Test-Retest Reliability

The test is administered twice on the same group to assess the consistency of test scores over a period of time. The two tests are similar but not the same. Then the correlation between two sets of scores obtained by test and retest is found using Pearson product-moment “r”. Test-retest reliability is best used for things that are stable over time, for example, intelligence. Generally, reliability will be higher when little time has passed between two tests (Kubiszyne & Borich 2003).

Equivalent /Parallel-Forms method

In the parallel-forms method of determining reliability, the reliability is estimated by comparing two different tests that were created using the same content, difficulty, format, and length at the same test. The two tests are administered to the same group within a short interval of time. Then the test scores of two tests are correlated. This correlation provides an index of equivalence. For example, in intermediate or secondary board examinations, two questions paper for a particular subject are constructed and named as paper A or paper B, and sometimes paper C is prepared which show equivalent forms tests (Linn & Gronlund, 2000).

Internal Consistency method

The consistency of test results across items on the same test is determined in this method of determining the reliability of a test. Test items are compared with each other that measure the same construct to determine the test’s internal consistency. Questions are similar and designed to measure the same thing, the test taker should answer the same for both questions, which would indicate that the test has internal consistency (Swain et al, 2000). Three methods to find the internal consistency of a test known as split-half method and Kuder Richardson 21 formula and inter-rater internal consistency are given below.

Split-half method

Linn and Gronlund (2000) share that the split-half method of determining internal consistency employs single administration of an even-number test on a sample of pupils. The test is divided into two equivalent halves and a correlation for these half test scores is found. The test is divided into even-numbered items such as 2,4,6…, in one half and odd numbers such as1,3,5,…., in another half. Then the scores of both the halves are correlated by using the spearman brown formula. The formula is given below.
                                                              r2    = 2 (r2/1+ r1)
                                        Where            r2 = reliability coefficient on the full test
                                                               r1= correlation of coefficient between half tests

Kuder-Richardson formula 21method

Linn & Gronlund (2003) stated that it is another method of determining reliability using single administration of a test. It is known to provide a conservative estimate of the split-half type of reliability. The procedure is based on the consistency of an individual’s performance from item to item and on the standard deviation of the test such that the reliability coefficient obtained denotes the internal consistency of the test. Internal consistency here means the degree to which the items of a test measure a common attribute of the testee.

Inter-rater Reliability

In this method, two or more independent judges score the test. The scores are then compared to determine the consistency of the raters’ estimates. One way to test inter-rater reliability is to assign each rater score each test. For example, each rater might score items on a scale from 1 to 10. Then the correlation between the two ratings is found to determine the level of inter-rater reliability.
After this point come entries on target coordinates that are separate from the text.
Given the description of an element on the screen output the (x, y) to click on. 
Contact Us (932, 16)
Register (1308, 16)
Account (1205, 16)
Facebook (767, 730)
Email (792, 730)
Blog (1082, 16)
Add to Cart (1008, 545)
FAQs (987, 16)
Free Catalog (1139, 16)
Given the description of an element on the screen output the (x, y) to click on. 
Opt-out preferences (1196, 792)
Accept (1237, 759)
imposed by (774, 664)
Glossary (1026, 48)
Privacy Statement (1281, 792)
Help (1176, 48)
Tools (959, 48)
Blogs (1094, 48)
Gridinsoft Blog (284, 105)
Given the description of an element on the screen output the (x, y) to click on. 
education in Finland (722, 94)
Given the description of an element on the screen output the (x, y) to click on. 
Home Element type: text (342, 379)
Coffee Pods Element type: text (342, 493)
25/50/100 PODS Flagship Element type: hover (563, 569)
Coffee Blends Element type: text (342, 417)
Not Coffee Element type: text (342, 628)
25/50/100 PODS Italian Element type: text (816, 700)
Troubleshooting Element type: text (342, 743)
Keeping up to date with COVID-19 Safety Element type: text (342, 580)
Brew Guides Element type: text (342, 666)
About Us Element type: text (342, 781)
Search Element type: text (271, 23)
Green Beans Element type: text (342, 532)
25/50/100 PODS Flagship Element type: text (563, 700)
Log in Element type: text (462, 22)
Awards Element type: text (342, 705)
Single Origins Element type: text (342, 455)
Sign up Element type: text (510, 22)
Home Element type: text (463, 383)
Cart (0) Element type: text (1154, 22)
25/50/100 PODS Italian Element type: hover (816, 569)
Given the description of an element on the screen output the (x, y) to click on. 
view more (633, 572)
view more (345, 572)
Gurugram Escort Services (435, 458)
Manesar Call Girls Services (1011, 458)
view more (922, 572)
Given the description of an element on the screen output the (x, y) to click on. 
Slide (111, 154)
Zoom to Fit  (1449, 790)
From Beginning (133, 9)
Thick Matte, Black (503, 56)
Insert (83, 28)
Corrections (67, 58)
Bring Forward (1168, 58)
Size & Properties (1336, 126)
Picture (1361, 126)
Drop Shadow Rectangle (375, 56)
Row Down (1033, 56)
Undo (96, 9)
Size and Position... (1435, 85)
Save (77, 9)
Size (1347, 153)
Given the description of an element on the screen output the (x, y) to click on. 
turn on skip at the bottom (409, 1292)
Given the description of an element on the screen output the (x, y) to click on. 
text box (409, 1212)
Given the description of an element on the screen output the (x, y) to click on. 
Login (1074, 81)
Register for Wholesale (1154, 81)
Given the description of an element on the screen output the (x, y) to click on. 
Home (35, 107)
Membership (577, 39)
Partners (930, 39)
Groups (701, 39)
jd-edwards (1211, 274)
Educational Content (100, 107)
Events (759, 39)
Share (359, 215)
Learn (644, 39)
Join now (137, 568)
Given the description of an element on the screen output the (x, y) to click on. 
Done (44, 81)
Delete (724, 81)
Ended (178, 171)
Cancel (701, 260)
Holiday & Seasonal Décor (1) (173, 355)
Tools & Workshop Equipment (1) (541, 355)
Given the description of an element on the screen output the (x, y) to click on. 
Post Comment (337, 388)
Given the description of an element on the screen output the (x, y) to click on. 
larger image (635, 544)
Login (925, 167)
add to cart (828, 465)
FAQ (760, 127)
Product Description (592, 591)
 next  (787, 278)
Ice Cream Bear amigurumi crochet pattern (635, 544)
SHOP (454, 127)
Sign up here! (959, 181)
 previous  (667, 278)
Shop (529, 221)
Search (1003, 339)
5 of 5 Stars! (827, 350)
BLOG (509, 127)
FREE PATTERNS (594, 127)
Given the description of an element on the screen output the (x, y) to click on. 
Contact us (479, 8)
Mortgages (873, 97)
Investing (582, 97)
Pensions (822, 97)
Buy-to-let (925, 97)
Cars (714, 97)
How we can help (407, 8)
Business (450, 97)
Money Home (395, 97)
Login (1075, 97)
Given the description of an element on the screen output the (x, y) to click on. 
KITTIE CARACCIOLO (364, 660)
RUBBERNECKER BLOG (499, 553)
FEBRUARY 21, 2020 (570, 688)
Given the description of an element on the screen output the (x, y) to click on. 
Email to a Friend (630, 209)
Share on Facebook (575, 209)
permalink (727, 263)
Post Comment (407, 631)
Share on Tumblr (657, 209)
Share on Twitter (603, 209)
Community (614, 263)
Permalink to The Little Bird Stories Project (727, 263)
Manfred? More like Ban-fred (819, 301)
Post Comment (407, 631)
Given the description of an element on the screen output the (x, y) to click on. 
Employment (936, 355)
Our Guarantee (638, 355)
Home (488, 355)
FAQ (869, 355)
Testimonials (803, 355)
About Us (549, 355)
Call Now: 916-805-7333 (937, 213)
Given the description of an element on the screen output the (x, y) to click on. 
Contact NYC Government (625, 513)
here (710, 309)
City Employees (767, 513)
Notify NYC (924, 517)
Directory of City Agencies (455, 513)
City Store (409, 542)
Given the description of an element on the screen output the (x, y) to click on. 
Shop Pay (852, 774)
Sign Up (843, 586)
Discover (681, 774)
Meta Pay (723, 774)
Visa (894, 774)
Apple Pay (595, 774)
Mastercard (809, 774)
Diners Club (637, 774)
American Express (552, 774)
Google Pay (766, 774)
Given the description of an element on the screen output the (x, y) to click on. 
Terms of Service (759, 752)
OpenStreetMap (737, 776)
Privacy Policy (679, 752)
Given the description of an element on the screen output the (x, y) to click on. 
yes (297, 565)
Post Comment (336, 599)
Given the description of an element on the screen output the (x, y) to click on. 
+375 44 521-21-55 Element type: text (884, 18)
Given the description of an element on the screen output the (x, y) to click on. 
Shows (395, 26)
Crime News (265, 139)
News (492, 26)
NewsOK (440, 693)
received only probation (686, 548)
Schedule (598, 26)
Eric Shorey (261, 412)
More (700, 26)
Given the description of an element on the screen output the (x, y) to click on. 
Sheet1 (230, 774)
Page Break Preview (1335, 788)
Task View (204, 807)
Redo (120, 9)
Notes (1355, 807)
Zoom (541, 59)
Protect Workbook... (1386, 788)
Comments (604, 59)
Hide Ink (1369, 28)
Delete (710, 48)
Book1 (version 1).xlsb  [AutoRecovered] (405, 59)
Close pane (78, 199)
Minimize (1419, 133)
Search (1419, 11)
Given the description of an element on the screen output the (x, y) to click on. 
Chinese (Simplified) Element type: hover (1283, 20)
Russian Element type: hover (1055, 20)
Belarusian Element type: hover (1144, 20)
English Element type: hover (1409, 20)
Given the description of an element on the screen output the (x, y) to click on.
Another means of testing inter-rater reliability is to have raters determine which category each observation falls into and then calculate the percentage of agreement between the raters. So, if the raters agree 8 out of 10 times, the test has an 80% inter-rater reliability rate (Swain et al, 2000).

References

Kubiszyne, T., & Borich, G. (2003). Educational testing and measurement: Classroom application      
               and practice (7thed.). New York: John Wiley & sons. 
Linn, R. L., & Gronlund, N. E. (2000). Measurement and assessment in teaching (8thed.). Delhi:                         Pearson Education.
Swain, S. K., Pradhan, C., & Khotoi, S. P. K. (2000). Educational measurement: Statistics and  
                guidance. Ludhiana: Kalyani.